Gaya Komunikasi Implikasi strategi selanjutnya ialah berpengaruh dalam pemilihan gaya komunikasi
antara penyuluh dengan masyarakat binaannya.
Tidak dipungkiri bahwa kegagalan
dalam pencapaian tujuan atau kesepahaman bersama (mutual understanding) adalah buah dari kegagalan dalam memilih gaya komunikasi. Proses komunikasi yang tepat, yang memenuhi syarat keberhasilan pencapaian tujuan komunikasi relatif lebih memberikan harapan bahwa setiap isi pesan dapat diterima, diolah dan menjadi suatu pemahaman baru bagi penerima pesan yang relatif sama dengan yang dimaksudkan oleh pemberi pesan. Demikian pula dalam proses penyuluhan, penyuluh penting sekali memahami latar belakang masyarakat binanya agar
ia dengan tepat mampu memilih gaya komunikasi yang tepat dengan masyarakat binanya agar terjadi mutual understanding dalam pesan keagamaan. a.

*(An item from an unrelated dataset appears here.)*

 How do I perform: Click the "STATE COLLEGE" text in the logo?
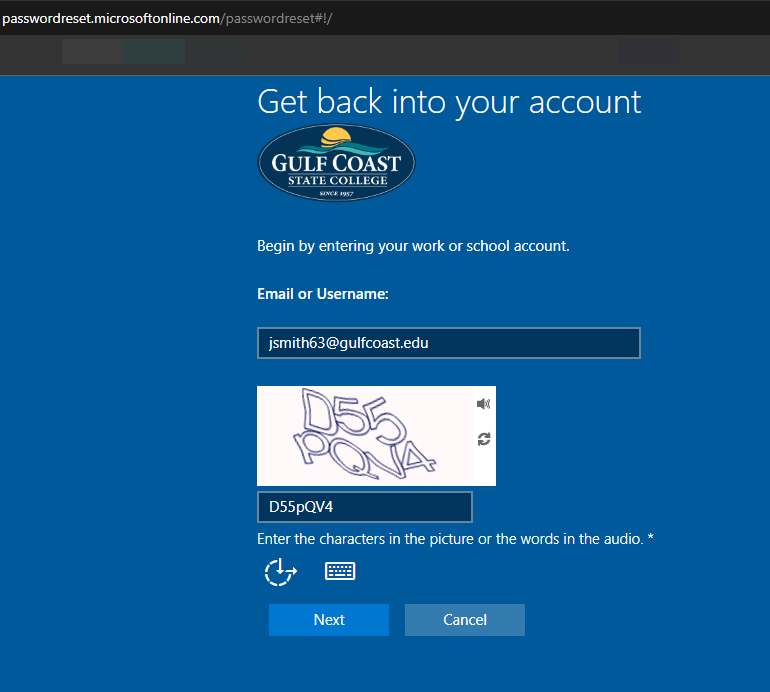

Ragam Komunikasi 1) Komunikasi simbolistik Komunikasi simbolistik ini biasa dilakukan oleh para priyayi atau kalangan elit feodal. Simbolistik disini lebih mengacu pada makna bahwa penyampai pesan tidak secara langsung mengutarakan maksud-maksud yang dikandung dari tuturannya melainkan memerlukan proses lebih lanjut bagi komunikan untuk sampai memahami maksud pesan yang disampaikan. Model komunikasi ini amat sulit diterapkan pada masyarakat yang lebih berbudaya lugas. Pada prinsipnya komunikasi simbolistik amat dipengaruhi oleh sistem kesepakatan bersama atau etika yang mengikat komunitas tertentu. Maka memahami pola kultural masyarakat bina menjadi bagian penting untuk memilih pola komunikasi yang digunakan. 2) Komunikasi lugas Sebagaimana komunikasi simbolistik yang dipengaruhi oleh etika komunitas,
demikian pula dengan komunikasi model ini, yang lebih menunjukan keterusterangan yang boleh jadi menurut penganut model komunikasi simbolistik terlalu apa adanya. Kembali ke masalah penerimaan model komunikasi, maka sesungguhnya semua model akan relevan dengan kondisi masyarakat bina bila seorang penyuluh memiliki latar wawasan yang luas mengenai sistim etika yang berlaku di masyarakt tersebut.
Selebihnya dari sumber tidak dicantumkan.